Pixel coordinate grounding data:
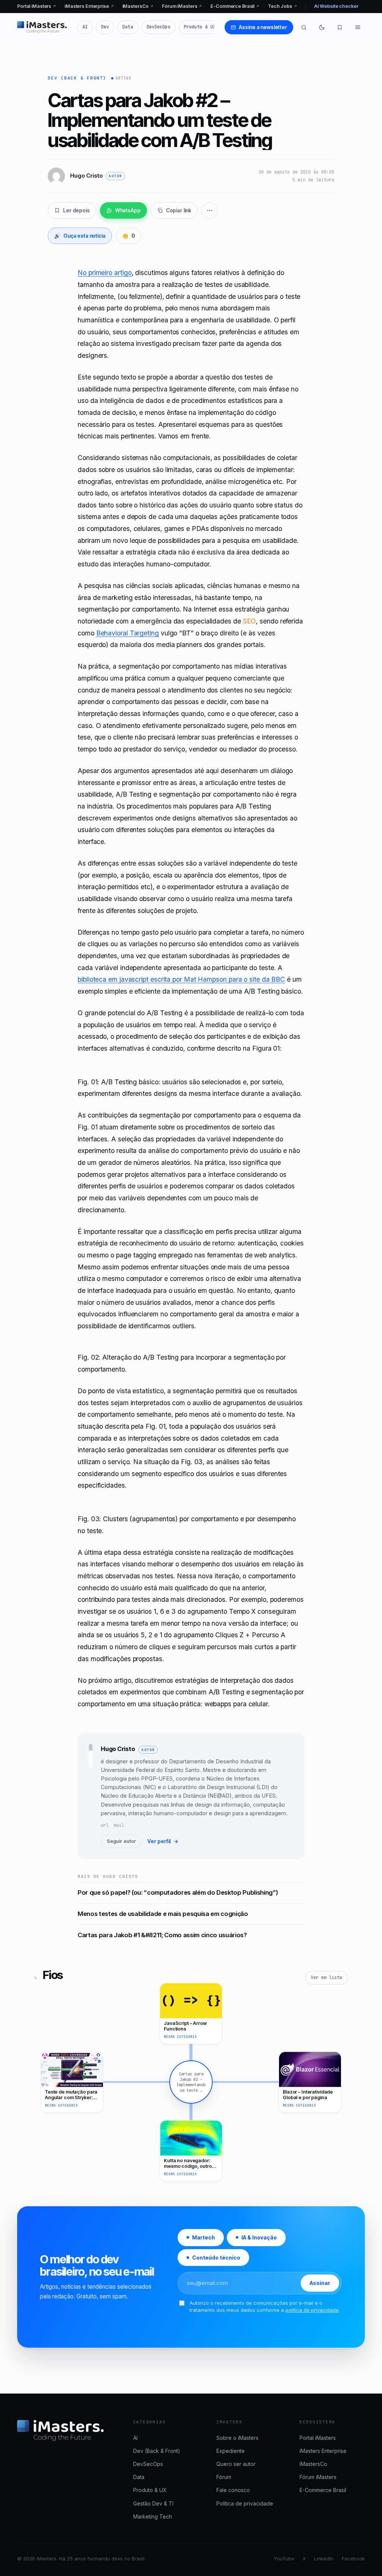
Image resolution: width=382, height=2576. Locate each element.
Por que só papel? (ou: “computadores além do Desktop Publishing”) (178, 1892)
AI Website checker (336, 6)
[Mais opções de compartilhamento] (209, 210)
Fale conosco (233, 2490)
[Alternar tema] (322, 27)
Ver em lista (326, 1978)
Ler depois (76, 210)
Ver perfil (162, 1841)
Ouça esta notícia (80, 236)
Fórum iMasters (182, 6)
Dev (105, 27)
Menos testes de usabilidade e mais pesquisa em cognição (163, 1913)
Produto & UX (200, 27)
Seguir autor (121, 1841)
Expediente (230, 2451)
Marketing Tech (152, 2516)
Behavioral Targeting (127, 633)
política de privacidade (312, 2310)
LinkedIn (324, 2558)
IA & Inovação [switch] (259, 2237)
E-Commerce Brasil (235, 6)
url (105, 1825)
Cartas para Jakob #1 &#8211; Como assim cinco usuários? (162, 1935)
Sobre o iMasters (237, 2438)
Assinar (320, 2283)
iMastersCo (138, 6)
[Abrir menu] (358, 27)
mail (119, 1825)
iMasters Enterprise (89, 6)
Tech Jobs (282, 6)
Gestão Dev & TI (153, 2503)
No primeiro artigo (104, 272)
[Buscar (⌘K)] (304, 27)
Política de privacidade (244, 2503)
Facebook (353, 2558)
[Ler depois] (340, 27)
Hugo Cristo (118, 1749)
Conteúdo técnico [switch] (216, 2257)
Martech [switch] (203, 2237)
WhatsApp (128, 210)
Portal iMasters (36, 6)
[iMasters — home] (41, 27)
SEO (249, 621)
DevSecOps (158, 27)
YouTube (284, 2558)
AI (85, 27)
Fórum (223, 2477)
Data (127, 27)
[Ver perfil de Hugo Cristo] (91, 1796)
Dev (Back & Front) (77, 78)
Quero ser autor (236, 2464)
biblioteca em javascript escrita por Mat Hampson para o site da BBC (181, 979)
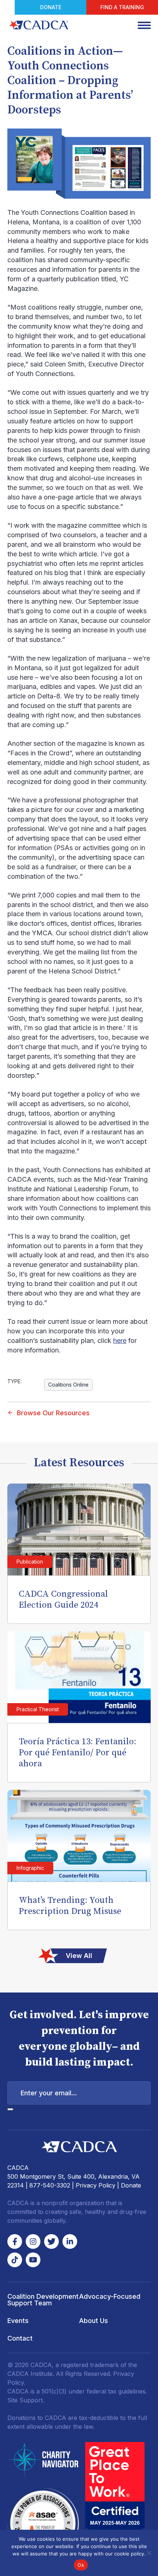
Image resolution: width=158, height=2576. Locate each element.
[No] (148, 2553)
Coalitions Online (68, 1384)
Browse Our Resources (53, 1413)
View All (79, 1955)
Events (18, 2320)
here (119, 1340)
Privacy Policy (95, 2185)
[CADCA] (38, 25)
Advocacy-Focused (109, 2296)
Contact (20, 2338)
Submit (10, 2109)
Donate (50, 7)
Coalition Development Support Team (43, 2300)
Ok (81, 2565)
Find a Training (122, 7)
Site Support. (25, 2400)
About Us (93, 2320)
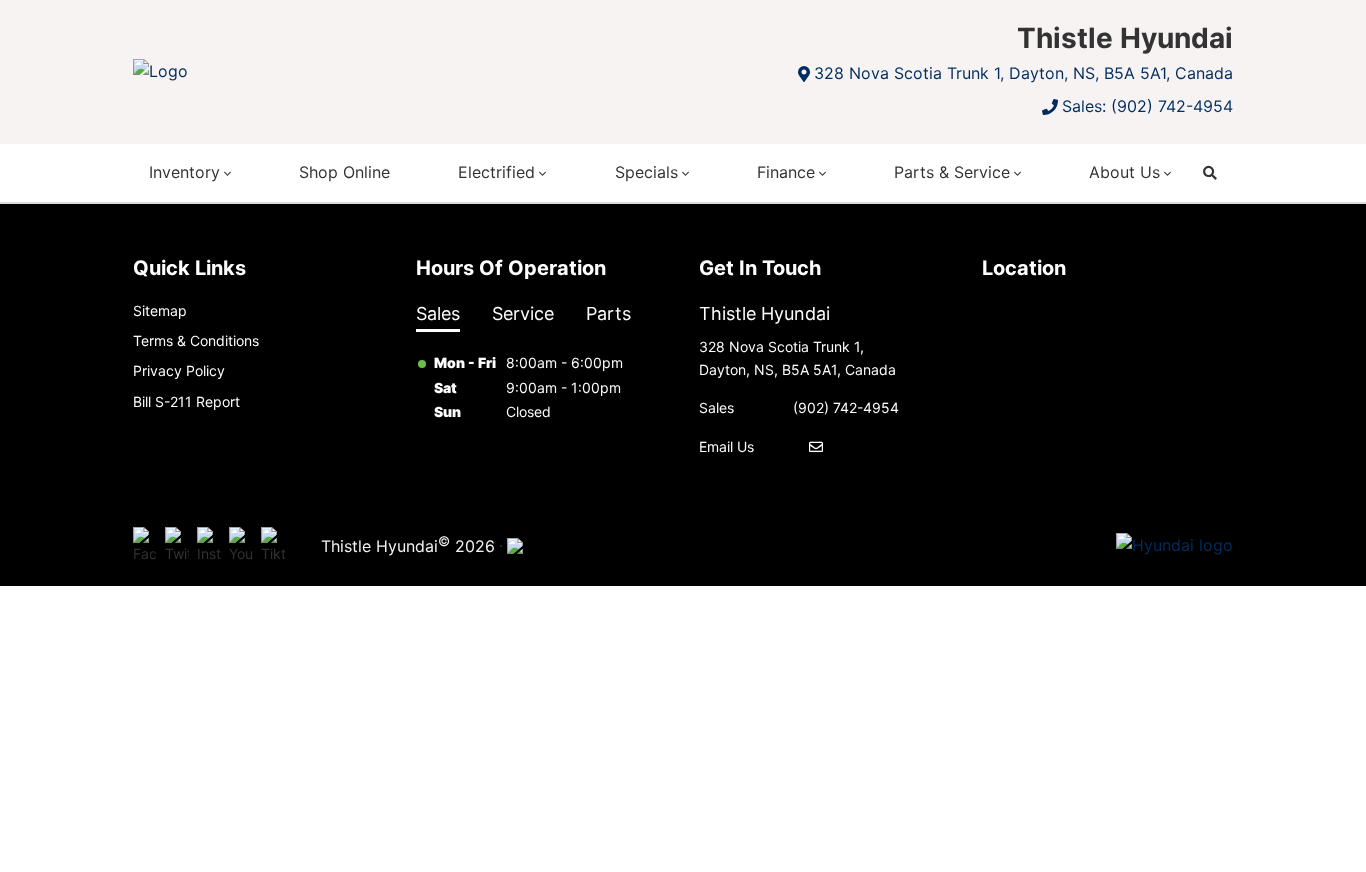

__Assignment__: From the first line to the last, repeat the data above exactly and leave the pictures out.

__Task output__:
Image resolution: width=382, height=2576. Locate each element.
Por que só papel? (ou: “computadores além do Desktop Publishing”) (178, 1892)
AI Website checker (336, 6)
[Mais opções de compartilhamento] (209, 210)
Fale conosco (233, 2490)
[Alternar tema] (322, 27)
Ver em lista (326, 1978)
Ler depois (76, 210)
Ver perfil (162, 1841)
Ouça esta notícia (80, 236)
Fórum iMasters (182, 6)
Dev (105, 27)
Menos testes de usabilidade e mais pesquisa em cognição (163, 1913)
Produto & UX (200, 27)
Seguir autor (121, 1841)
Expediente (230, 2451)
Marketing Tech (152, 2516)
Behavioral Targeting (127, 633)
política de privacidade (312, 2310)
LinkedIn (324, 2558)
IA & Inovação [switch] (259, 2237)
E-Commerce Brasil (235, 6)
url (105, 1825)
Cartas para Jakob #1 &#8211; Como assim cinco usuários? (162, 1935)
Sobre o iMasters (237, 2438)
Assinar (320, 2283)
iMastersCo (138, 6)
[Abrir menu] (358, 27)
mail (119, 1825)
iMasters Enterprise (89, 6)
Tech Jobs (282, 6)
Gestão Dev & TI (153, 2503)
No primeiro artigo (104, 272)
[Buscar (⌘K)] (304, 27)
Política de privacidade (244, 2503)
Facebook (353, 2558)
[Ler depois] (340, 27)
Hugo Cristo (118, 1749)
Conteúdo técnico [switch] (216, 2257)
Martech [switch] (203, 2237)
WhatsApp (128, 210)
Portal iMasters (36, 6)
[iMasters — home] (41, 27)
SEO (249, 621)
DevSecOps (158, 27)
YouTube (284, 2558)
AI (85, 27)
Fórum (223, 2477)
Data (127, 27)
[Ver perfil de Hugo Cristo] (91, 1796)
Dev (Back & Front) (77, 78)
Quero ser autor (236, 2464)
biblioteca em javascript escrita por Mat Hampson para o site da BBC (181, 979)
Image resolution: width=158, height=2576. Locate each element.
[No] (148, 2553)
Coalitions Online (68, 1384)
Browse Our Resources (53, 1413)
View All (79, 1955)
Events (18, 2320)
here (119, 1340)
Privacy Policy (95, 2185)
[CADCA] (38, 25)
Advocacy-Focused (109, 2296)
Contact (20, 2338)
Submit (10, 2109)
Donate (50, 7)
Coalition Development Support Team (43, 2300)
Ok (81, 2565)
Find a Training (122, 7)
Site Support. (25, 2400)
About Us (93, 2320)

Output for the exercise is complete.